== BRIEF ==
Copy nothing but the lines from the opening of the entries through the line that contains "Clear the Size field value 1276", exactly as written. Drop the pictures.

== DATA SHOWN ==
........
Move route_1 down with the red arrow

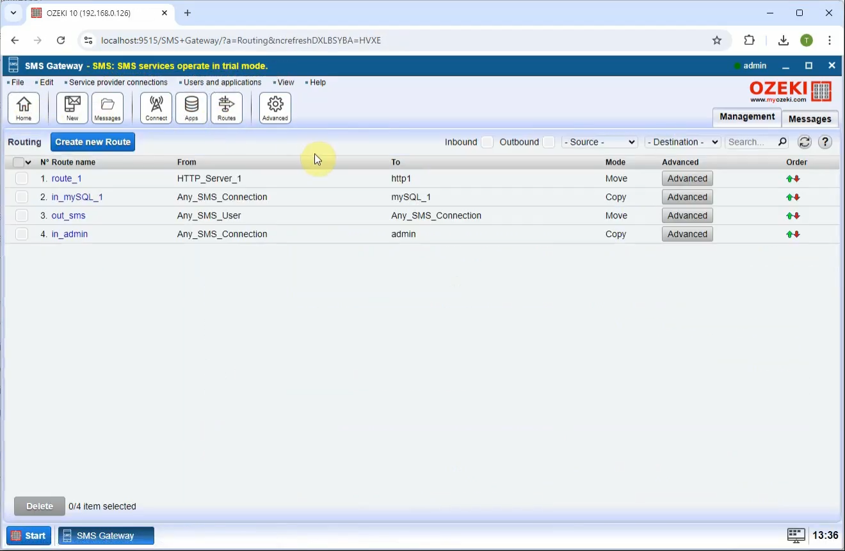pyautogui.click(x=796, y=179)
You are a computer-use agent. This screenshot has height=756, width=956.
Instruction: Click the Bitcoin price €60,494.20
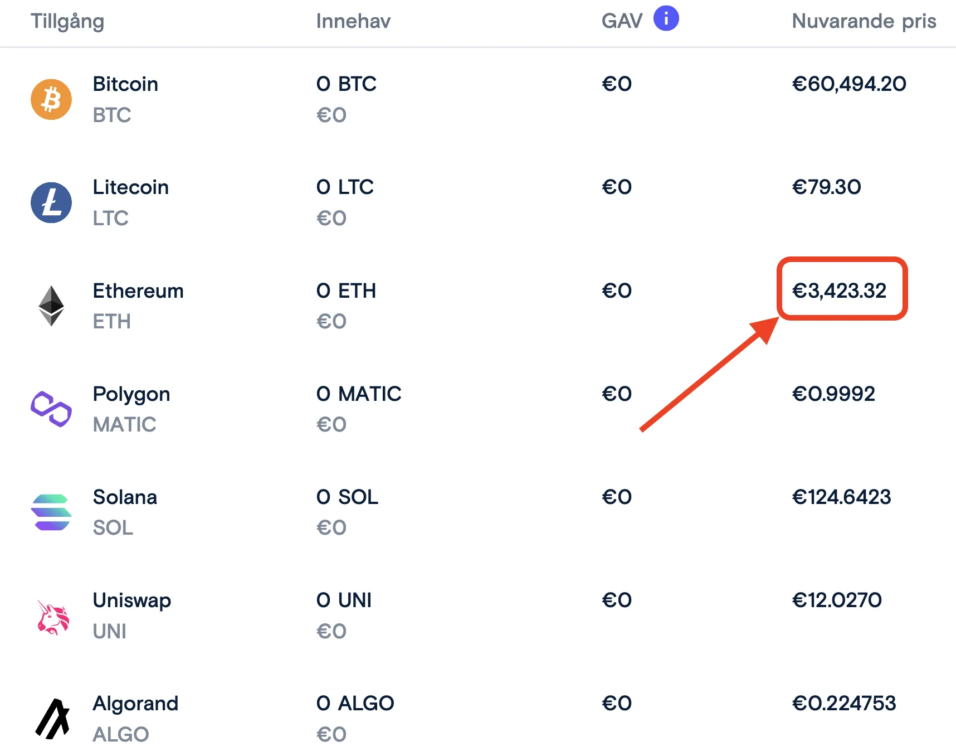click(849, 84)
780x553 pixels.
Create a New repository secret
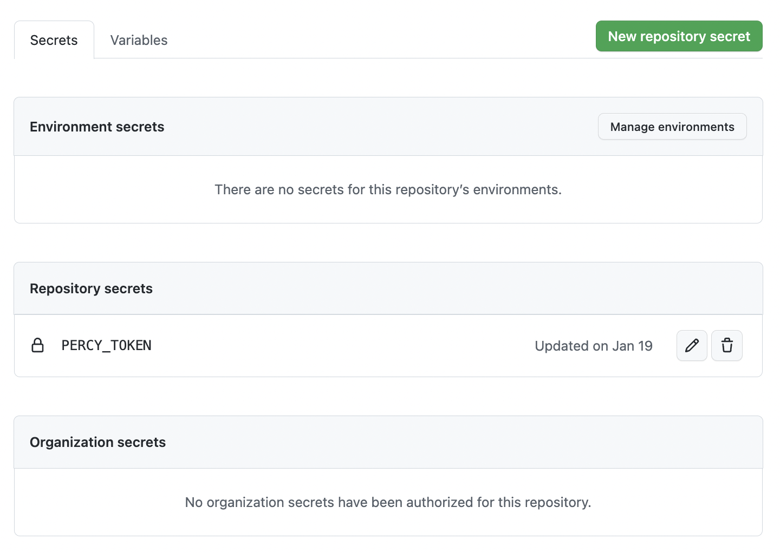click(x=679, y=36)

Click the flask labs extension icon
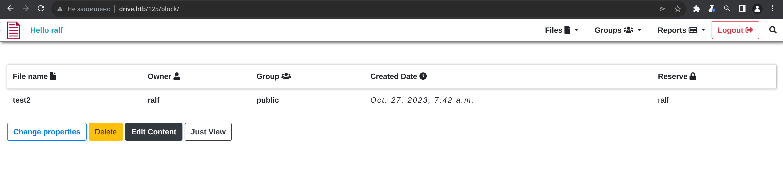[712, 8]
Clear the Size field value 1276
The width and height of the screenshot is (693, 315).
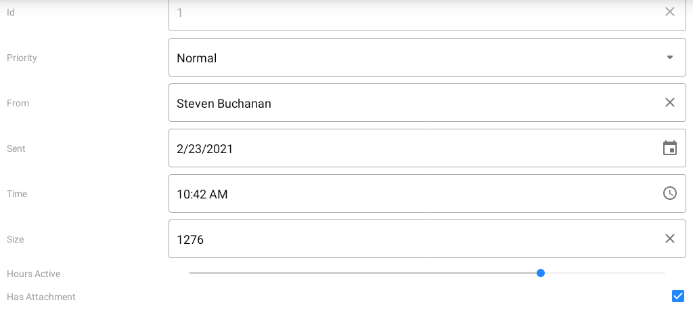click(x=670, y=238)
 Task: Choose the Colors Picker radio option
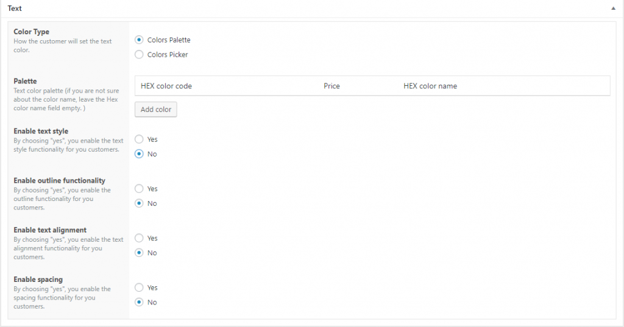(139, 55)
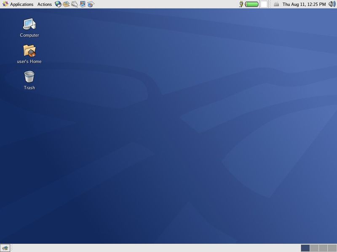
Task: Open the Actions menu
Action: click(44, 4)

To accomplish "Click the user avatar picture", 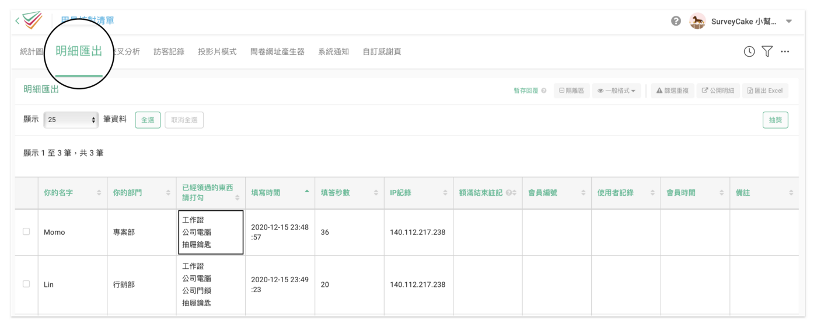I will click(x=697, y=21).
........
== TASK OUTPUT ==
Move route_1 down with the red arrow

pyautogui.click(x=796, y=179)
You are a computer-use agent. This screenshot has height=756, width=956.
Instruction: Click the Bitcoin price €60,494.20
click(849, 84)
780x553 pixels.
Create a New repository secret
click(x=679, y=36)

Click the flask labs extension icon
[712, 8]
Clear the Size field value 1276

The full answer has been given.